For the same Henuttawy set, the agency also complied with the sudden wishes of its dealers, Christophe Kunicki and husband Richard Semper, to delay publication of new research revealing it came from an area in Egypt heavily pillaged during the 2010s. That research, by Egyptologist Raphaële Meffre, was never published. The OCBC investigation has since said fake documents were used to certify the set’s export from Egypt to Germany, and that it was smuggled out of Egypt in 2013. 

In June 2020, Kunicki and Semper were arrested for trafficking hundreds of artifacts from the Near and Middle East and are currently under house arrest.
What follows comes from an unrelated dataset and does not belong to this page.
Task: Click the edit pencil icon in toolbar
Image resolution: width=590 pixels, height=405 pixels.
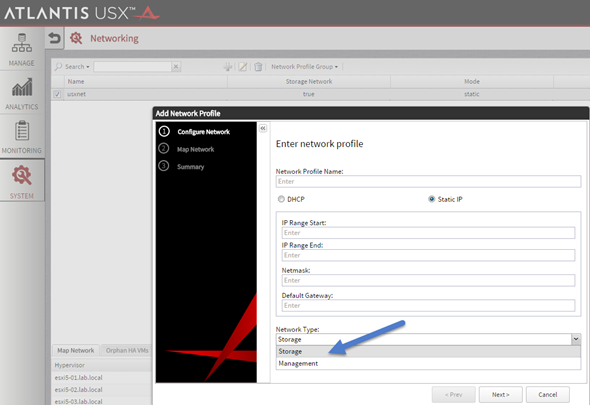Action: point(243,67)
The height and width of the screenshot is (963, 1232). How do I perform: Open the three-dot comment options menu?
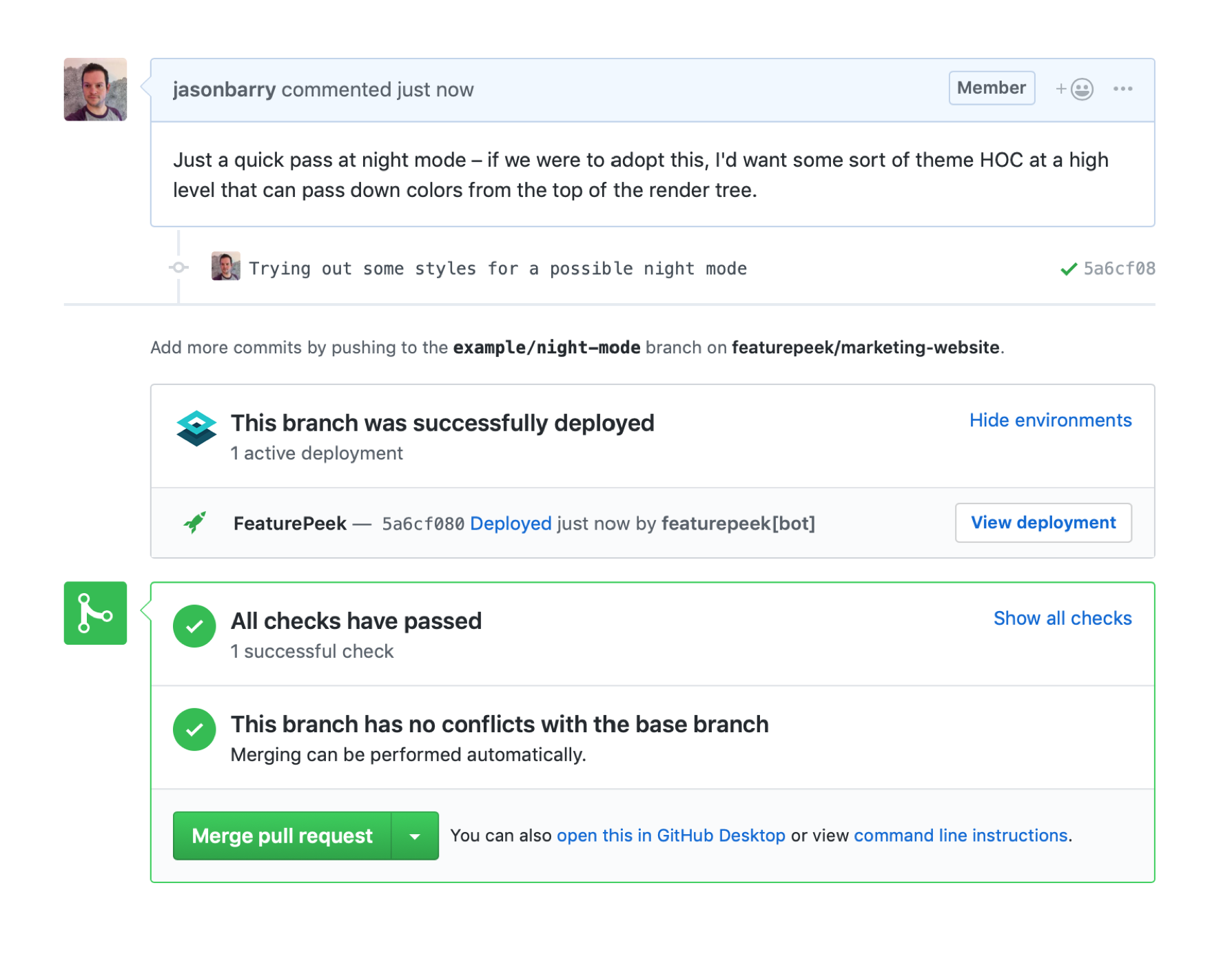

They are accused of knowingly purchasing illicit objects from Roben Dib, a German-Lebanese dealer arrested in March on the same charges, and now detained in France. All three have maintained their innocence. 

Another object appears to have earned the AFM’s approval despite concerns: a rose granite stele depicting pharaoh Tutankhamun, which Kunicki sold via Dib to the Louvre Abu Dhabi in 2016. The OCBC investigation found that, in 2001, the same stele was offered for sale to the Louvre in Paris. But the museum declined, after its Egyptian antiquities curator, Marc Etienne, noted that it came from an area of Egypt that was pillaged in the 1980s. He underlined this “damper” on an otherwise impressive monument.

Etienne’s warning was included in the AFM’s file on the stele, reported Liberation. More recently, the OCBC found seven fake certificates attributed to the provenance of the stele, identical to others sold by Kunicki and Dib.

 Other individuals named in the report either wished not to comment or did not respond to Artnet News’ requests in time for publication.